Marcel Barbeau, signataire du Refus Global

Marcel Barbeau épouse une belle femme, Suzanne Meloche. Il aura deux enfants.  Usé par la misère quotidienne, sa relation avec sa femme se détériore rapidement. Trop longtemps absent du travail, il perd son emploi et, sa femme le quitte en lui laissant les enfants. Seul, sans travail, incapable de subvenir aux besoins des enfants, Barbeau voyait sa famille se dissoudre. Il se sentait dépassé, incapable de payer une pension alimentaire, il dut se résoudre à confier la garde de sa fille Manon à sa mère et ses soeurs, abandonnant à sa belle-famille la responsabilité de son fils, qui sera adopté à la condition que lui, le père, ne cherche jamais  à revoir son fils. Ses soeurs supportaient mal de voir ce frère, à qui on avait payé des études auxquelles elles n'avaient pas eu droit et, elles refusèrent de soutenir le père. Il sera écarté pendant plusieurs années des réunions familiales. L'art était désormais son unique raison de vivre.

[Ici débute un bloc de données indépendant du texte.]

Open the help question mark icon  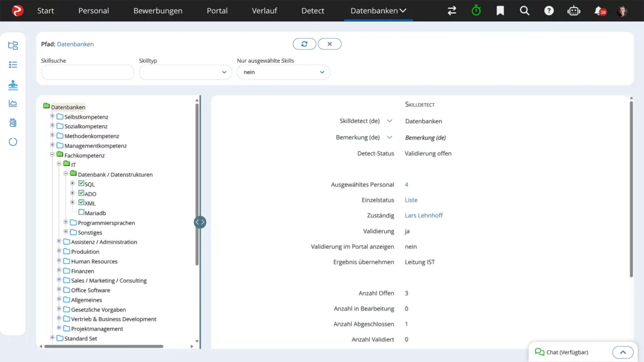(549, 11)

La famille spirituelle se disloquait aussi. Marcelle Ferron avait rejoint Riopelle et Leduc en France. Borduas se préparait à partir pour New-York. Lorsqu'il buvait, Barbeau s'emportait, brisant les attaches qu'il conservait encore. C'est dans cet état d'exaspération et de désespoir qu'il rencontre Denise Delrue, un soir de vernissage. Sa galerie était devenue la grande galerie d'avant-garde de Montréal. Elle se rendit dans la chambre-atelier de l'artiste qui délicatement déroula ses tableaux comme d'inestimables trésors. Elle fut bouleversée par ces immenses espaces blancs envahis de masses noires, menaçantes. La galeriste fut convaincue d'avoir découvert un artiste exceptionnel. Elle arrivera à faire aimer l'art austère aux accents tragiques de Barbeau.



Un voyage stérile en France lui fit prendre conscience de son appartenance nord-américaine: grands espaces blancs inondés de soleil, semés de noirs corbeaux et de trains rouges. Il aima New-York et son effervescence intellectuelle et artistique. Il rencontra des artistes du monde entier. Ils formèrent un petit clan. Il réussissait à percer le mur de l'anonymat. Son contrat avec la Galerie du Siècle lui assurait maintenant une sécurité financière. Il vivait avec une veuve, Mary. Sa vie était mieux organisée. Il avait même commencé à tenir des archives de son oeuvre et sa carrière. Manon, sa fille, vint le voir, elle était belle, intelligente, sensible et raffinée. Mary était jalouse et tyrannique. Il liquida sa liaison et revint à Montréal. Mais, il n'arrivait pas à renouer avec le milieu artistique québécois comme si son absence avait été une trahison. Pourtant jamais son oeuvre n'avait paru aussi sereine. Peut-être ses quarante années de recherches avaient-elles été vaines? Il sombre dans la désespérance. Heureusement, les liens avec sa fille se solidifient et il développe avec ses petits-enfants une complicité jamais connue. Il recouvre alors l'émerveillement et la joie de créer.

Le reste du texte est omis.